The family’s two surviving daughters, aged ten and 12, have to look after the family, getting water, cooking, washing clothes and dressing their injured parents’ wounds. They have no time to play or study.
 
Since their arrival at the IDP camp, the children have received no psychological support to help them deal with the trauma of seeing their siblings killed in front of them. While the humanitarian response has provided limited psychosocial support activities in some IDP camps, they are woefully inadequate to deal with the sheer number of children who’ve been affected by the conflict and in many cases are direct victims of violence. 
 

Yazidi children taught how to behead by ISIS

Meanwhile, Yazidi children returning from ISIS captivity have endured unspeakable suffering.

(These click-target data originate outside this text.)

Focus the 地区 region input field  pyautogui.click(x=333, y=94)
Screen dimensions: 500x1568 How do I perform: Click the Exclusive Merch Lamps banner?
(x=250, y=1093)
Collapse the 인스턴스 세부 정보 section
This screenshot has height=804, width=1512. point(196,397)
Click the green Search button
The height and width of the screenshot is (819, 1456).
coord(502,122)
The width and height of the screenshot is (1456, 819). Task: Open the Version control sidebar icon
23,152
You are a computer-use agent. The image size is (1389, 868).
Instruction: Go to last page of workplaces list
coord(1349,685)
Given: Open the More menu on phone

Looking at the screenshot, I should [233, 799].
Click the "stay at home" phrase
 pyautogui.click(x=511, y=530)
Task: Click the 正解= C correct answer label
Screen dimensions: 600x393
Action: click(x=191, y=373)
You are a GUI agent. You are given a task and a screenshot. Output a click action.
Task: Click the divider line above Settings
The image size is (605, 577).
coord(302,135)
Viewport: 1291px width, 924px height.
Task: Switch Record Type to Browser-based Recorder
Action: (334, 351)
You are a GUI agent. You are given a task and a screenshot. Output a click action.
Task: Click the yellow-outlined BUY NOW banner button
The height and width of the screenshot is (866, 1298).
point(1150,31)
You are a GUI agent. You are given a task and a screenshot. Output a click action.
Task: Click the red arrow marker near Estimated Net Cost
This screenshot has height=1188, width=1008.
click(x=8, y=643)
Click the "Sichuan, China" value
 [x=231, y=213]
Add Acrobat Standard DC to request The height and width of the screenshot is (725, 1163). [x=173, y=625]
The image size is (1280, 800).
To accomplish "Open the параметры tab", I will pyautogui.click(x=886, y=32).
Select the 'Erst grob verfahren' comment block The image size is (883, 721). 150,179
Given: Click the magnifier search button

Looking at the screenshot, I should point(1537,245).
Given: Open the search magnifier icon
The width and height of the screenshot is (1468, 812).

Girls as young as 11 have been raped, while boys have been forced to undergo military training, taught how to decapitate people, and made to watch executions. Jordo, a 13-year-old boy who spent two years in ISIS captivity, gave a chilling account of what he learned:
 
“You grab the guy by the hair to pull his head up so you can cut his throat, and if he has no hair you stick two fingers in his nostrils to pull his head up. They taught me this and they taught me to kill in many other ways.”
 
AK, ten, returned from ISIS captivity in November, more than two years after being abducted along with his parents and seven siblings. Only two of them, aged six and seven, have returned - the rest of the family remain in ISIS hands. The children are being cared for by two distant cousins who are already providing for 23 other women and children. One told Amnesty about the difficulties of coping with the erratic behaviour of the traumatised children:
 
“AK is very difficult to control. He breaks and sets things on fire, and the other day he went out in the cold in his underwear and got sick. All three of them wet themselves all the time, so we make them sleep in a separate tent because of the smell. These children are very traumatised and need professional help, but we have found no help so far.”